Prussian-blue cathode + hard-carbon anode: 3.2 V nominal, 5 Ah cell, 3000 cycles at 80% DoD. Cell energy = 16 Wh; gravimetric = 180 Wh/kg (assuming 89 g cell mass); volumetric = 150 Wh/L (106 mL). Raw material cost ~USD 45/kWh; pack-level LCOS = USD 0.018/kWh/cycle. Cost advantage vs Li-ion 18650: ~35% lower USD/kWh, offsetting Na-ion's ~15% lower energy density.

Practical Notes

  1. Prussian-blue NIBs excel in stationary energy storage (grid-scale, 2–10 year payback); lower voltage suits cost-sensitive EV segments where range trade-off is acceptable.

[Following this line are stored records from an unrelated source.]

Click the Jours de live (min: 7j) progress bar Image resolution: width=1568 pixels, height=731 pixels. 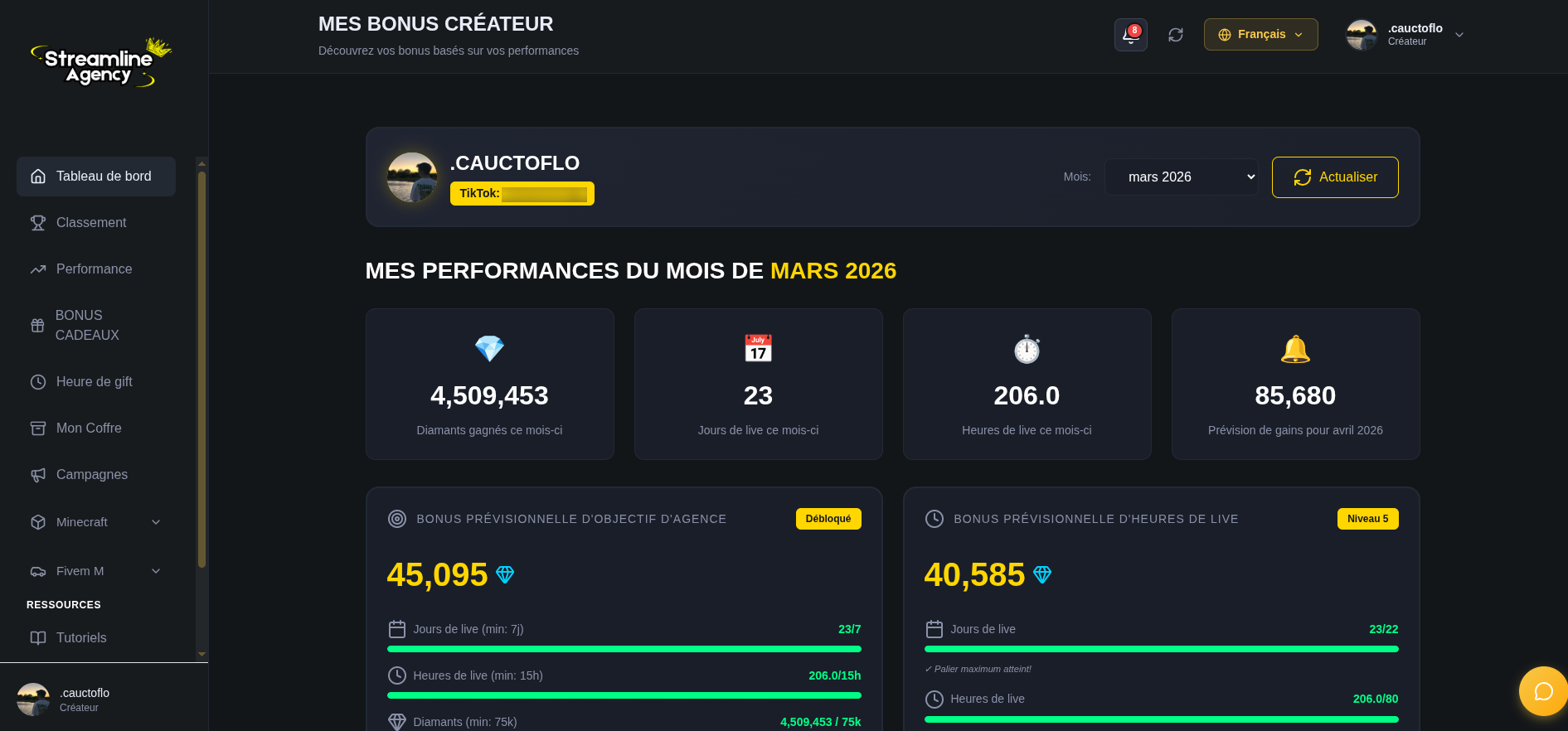click(624, 649)
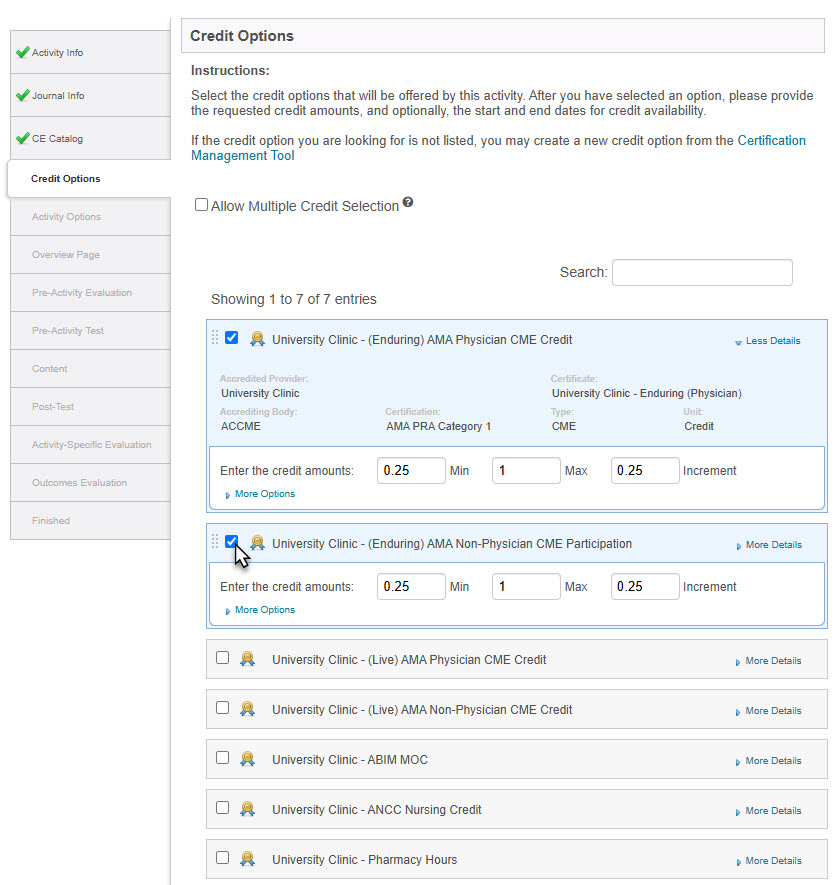Click the medal icon on University Clinic - ABIM MOC

coord(248,759)
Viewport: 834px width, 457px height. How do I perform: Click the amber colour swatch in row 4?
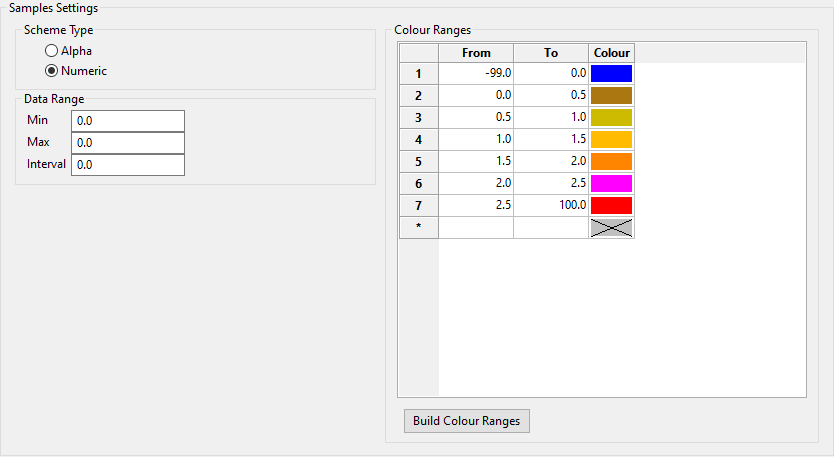click(x=611, y=139)
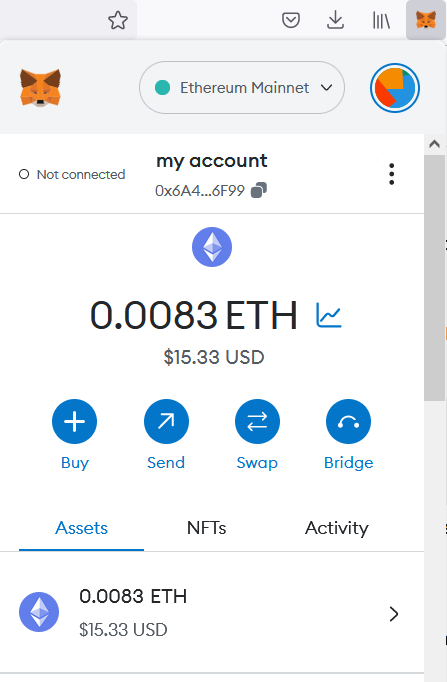The image size is (447, 682).
Task: Click the Send arrow icon
Action: point(166,421)
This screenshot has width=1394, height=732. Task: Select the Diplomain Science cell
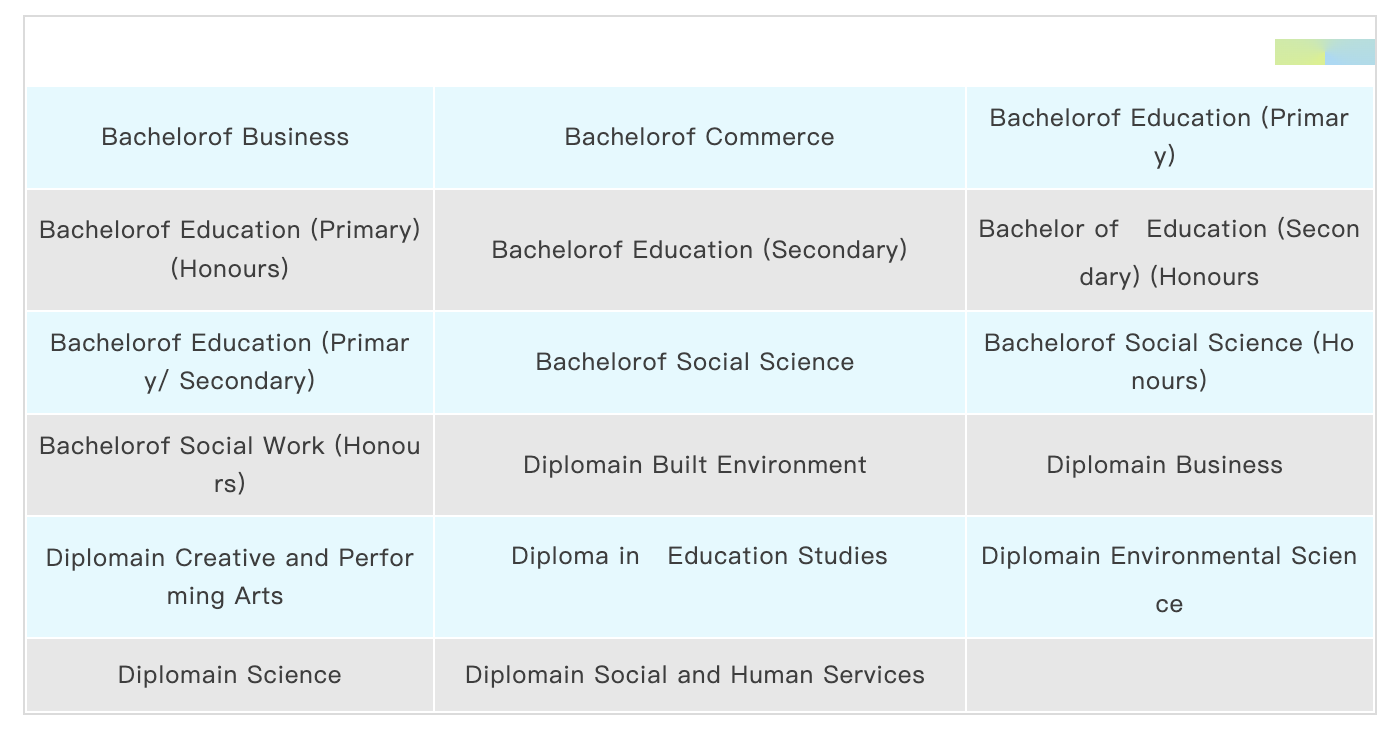click(x=229, y=675)
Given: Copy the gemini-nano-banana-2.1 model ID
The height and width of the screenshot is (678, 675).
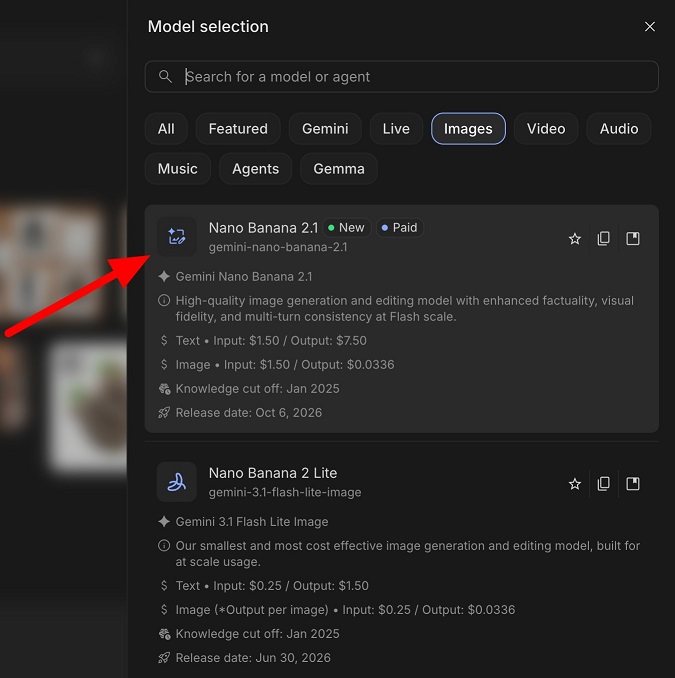Looking at the screenshot, I should 604,239.
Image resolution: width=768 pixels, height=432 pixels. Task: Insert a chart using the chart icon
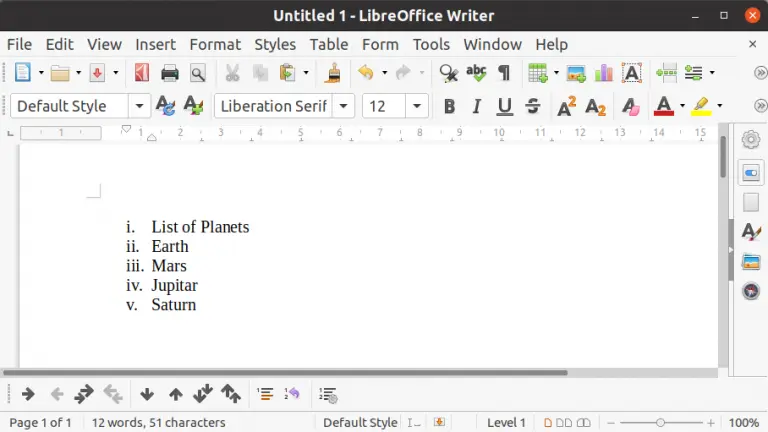603,73
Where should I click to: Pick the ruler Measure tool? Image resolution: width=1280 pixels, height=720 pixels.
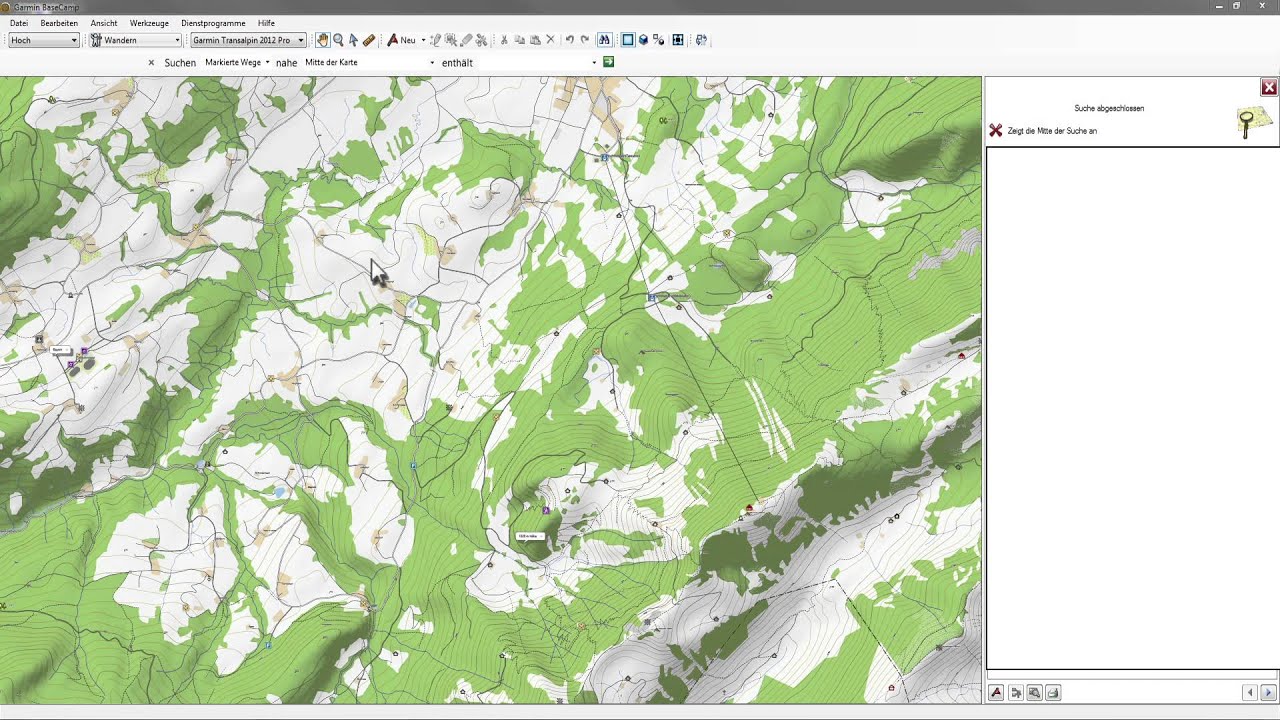coord(369,40)
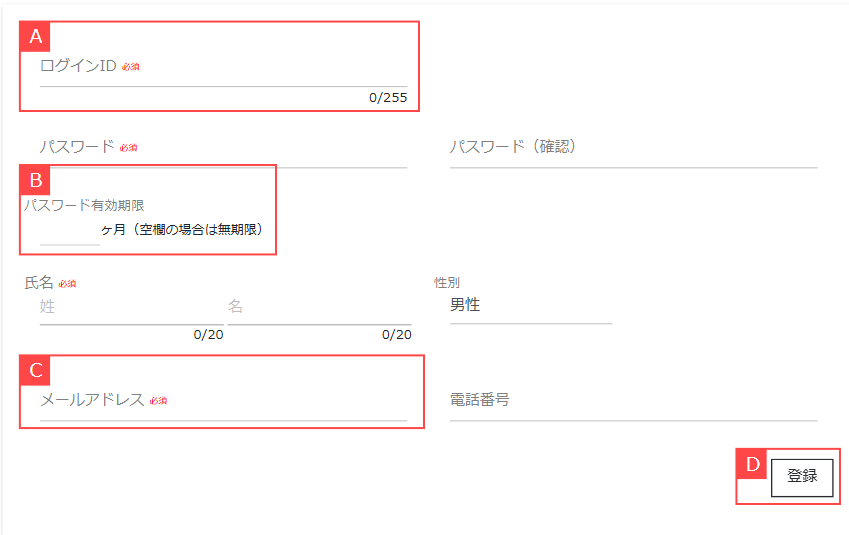Click the red B marker badge
849x535 pixels.
coord(36,181)
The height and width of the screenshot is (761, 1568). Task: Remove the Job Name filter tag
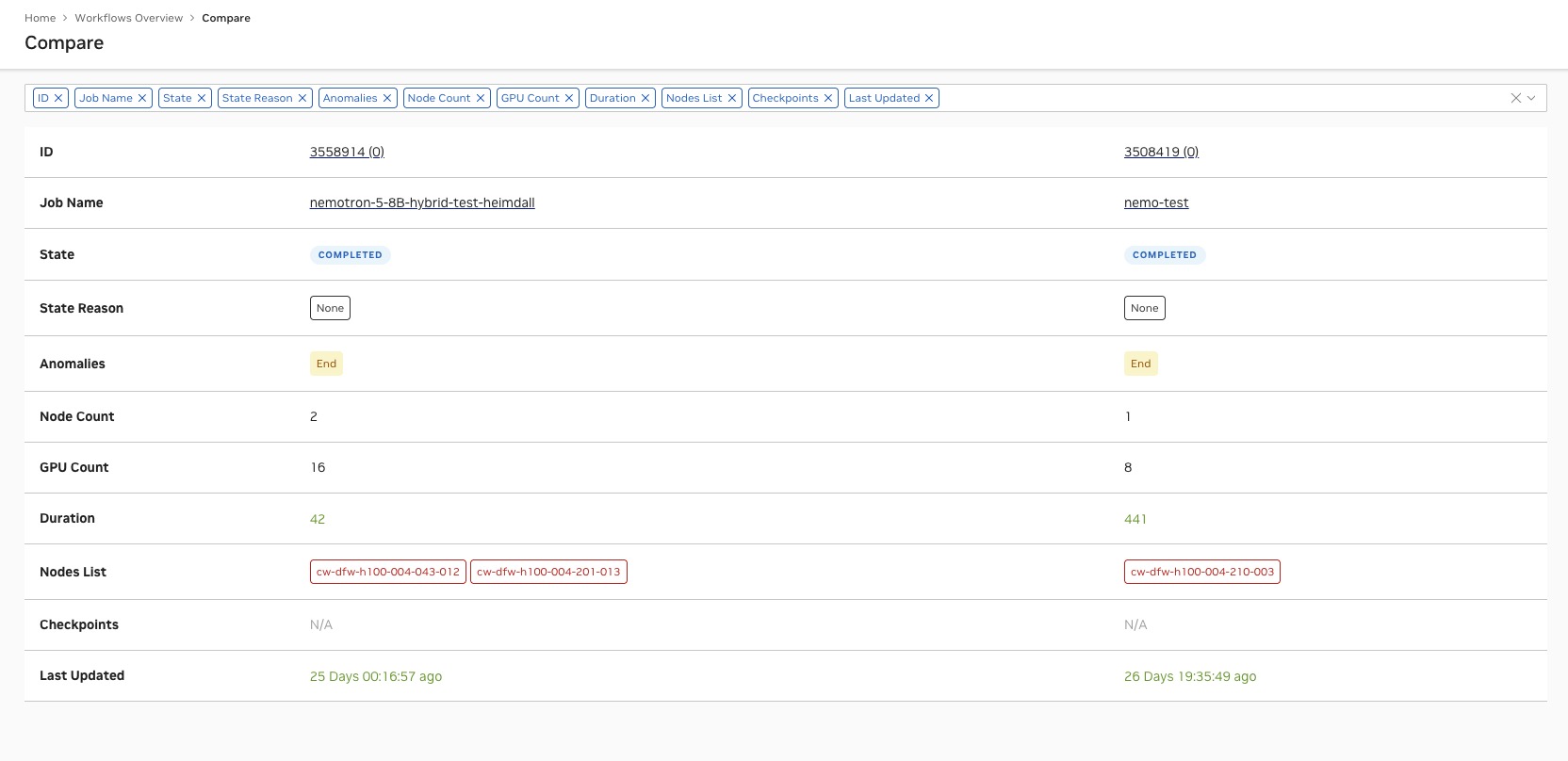142,98
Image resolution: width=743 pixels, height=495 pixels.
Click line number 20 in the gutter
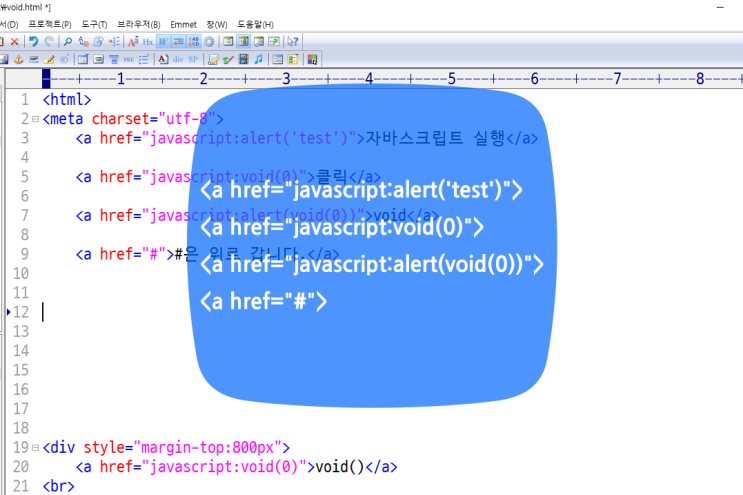tap(20, 467)
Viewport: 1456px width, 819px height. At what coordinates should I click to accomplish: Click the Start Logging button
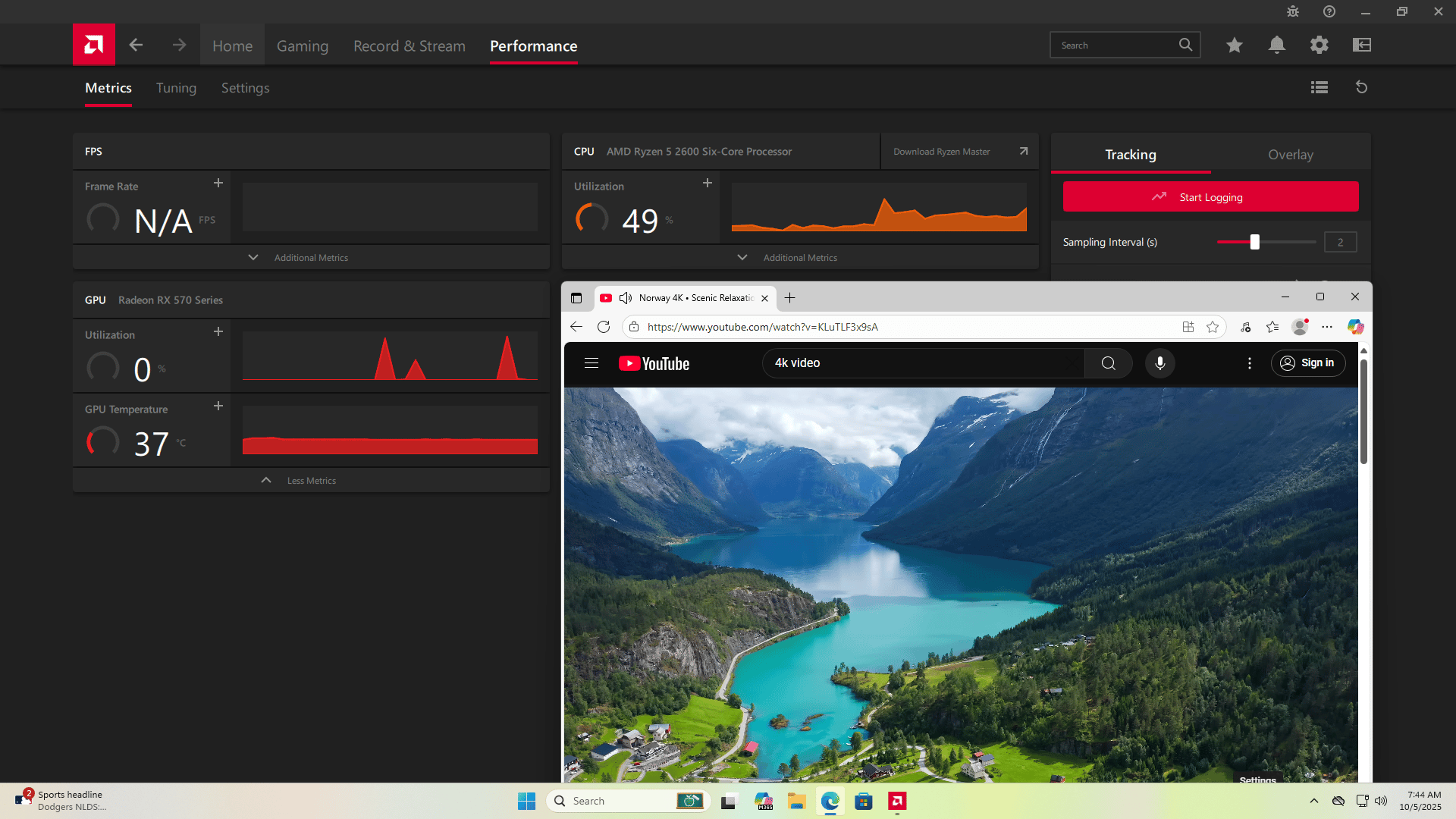click(x=1210, y=197)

  2. Hard-carbon anodes dominate NIB cells because Na-metal dendrite suppression requires >300 mAh/g insertion capacity; Na-alloy anodes enable compact modules but suffer capacity fade after 500–1000 cycles.
  3. At 80% DoD and 3000 cycles, NIB LCOS approaches USD 0.015–0.025/kWh/cycle; Li-ion (FePO₄) at same duty = USD 0.025–0.035, making NIB competitive for long-duration storage despite lower round-trip efficiency (88–92% vs Li-ion 94–97%).